En Julio 29, 2000, la Argentina se conmovió con el suicidio del Dr. René Favaloro. Triste y profundamente desilusionado, el famoso cirujano se despidió declarando:

 

“¡Lo que tendría que narrar de las innumerables entrevistas con los sindicalistas de turno! (…) Manga de corruptos que viven a costa de los obreros y coimean fundamentalmente con el dinero de las obras sociales que corresponde a la atención médica. Es indudable que ser honesto, en esta sociedad corrupta tiene su precio. A la corta o a la larga te lo hacen pagar. (…) En este momento y a esta edad terminar con los principios éticos que recibí de mis padres, mis maestros y profesores me resulta extremadamente difícil. No puedo cambiar, prefiero desaparecer. A mí me ha derrotado esta sociedad corrupta que todo lo controla.”

(Ultima carta del Dr. René Favaloro/julio 29-2000 –14,30 hs)

Si es que existe ese lugar donde se cree descansan eternamente todos los hombres buenos, imagino al Dr.
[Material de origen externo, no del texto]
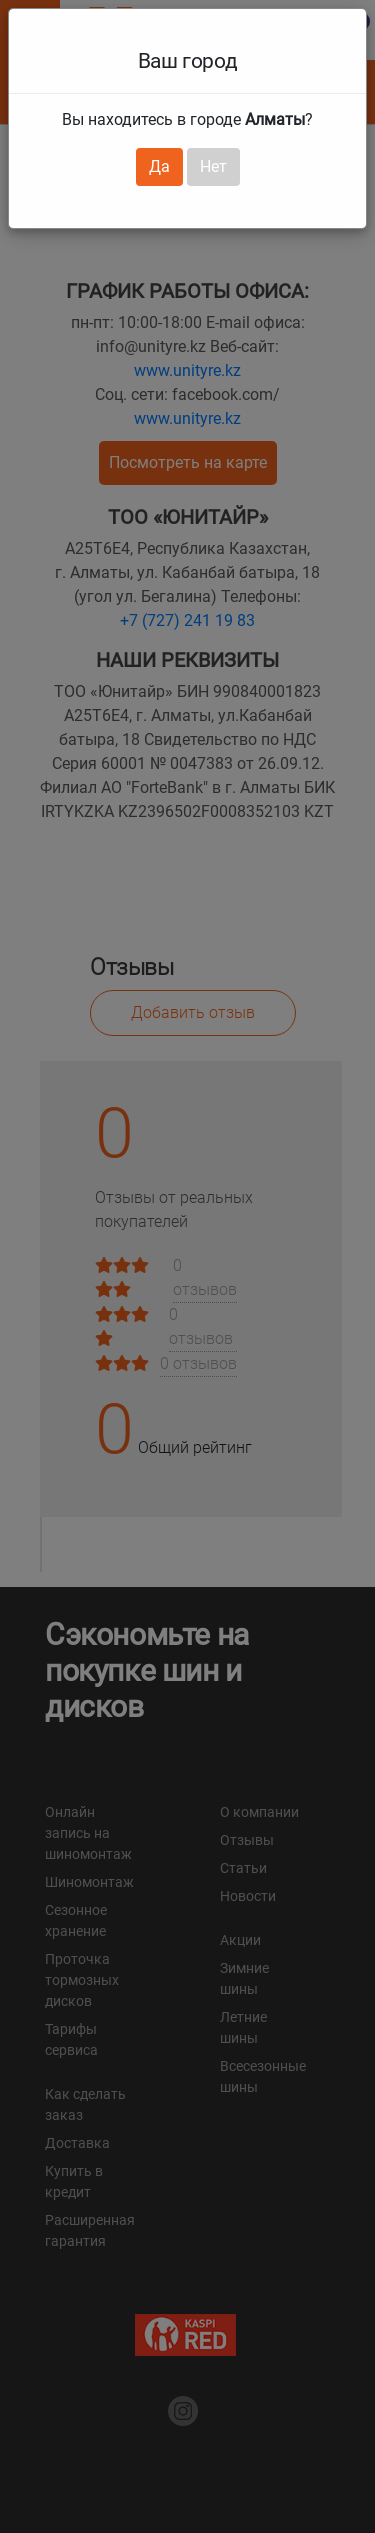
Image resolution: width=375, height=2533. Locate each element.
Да (159, 166)
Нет (213, 166)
Favaloro como un protagonista defraudado y derrotado por la deshonestidad de los argentinos, encontrándose con Darwin, e imagino además—si se me permite la licencia—que bien pudo haberse presentado concediendo: “amigo Darwin, cuan acertado estabas. Desde tu visita, por cierto que hemos temblado y sufrido bajo los caprichos de mas de un dictador, pero nuestro mal mayor no han sido los dictadores temporarios, sino la corrupción y deshonestidad medular de nuestras almas.”

 

Favaloro pereció tratando de sobreponerse a la innobleza de sus conciudadanos. Si en él hubiese pesado mas su razón que sus emociones, hubiera tal vez renunciado a su “eterno compromiso con mi patria” y permanecer con vida en cualquier otro lugar del mundo.

 

Cuando el argentino orgulloso de “sus” paisajes geográficos, trofeos futbolísticos, o asados con cuero, se encuentra frente a estadísticas que muestran lo que hubiese preferido no ver, ¿Qué es lo que piensa?

 

Una encuesta realizada por la Consultora Encuestadora ARESCO muestra que el 70% de los argentinos pagan coimas a la Policía para no ser multados; que el 68% de los argentinos mienten a la hora de declarar ganancias y bienes; que el 65% de los argentinos si encuentra una billetera con dinero y documentos se guarda el dinero y vuelve a tirar los documentos y que el 65% de los argentinos compran artículos que saben son robados. Curiosamente, en la misma encuesta, el 80% de los argentinos dicen que ellos “NO HACEN NADA DE ESTO”, es decir, los corruptos son todos los “otros”, menos el encuestado.

Estoy convencido que, si los trofeos, la geografía, las riquezas naturales y todos los otros falsos orgullos argentinos tuvieran una conciencia, se suicidarían tan avergonzados como el Dr. Favaloro.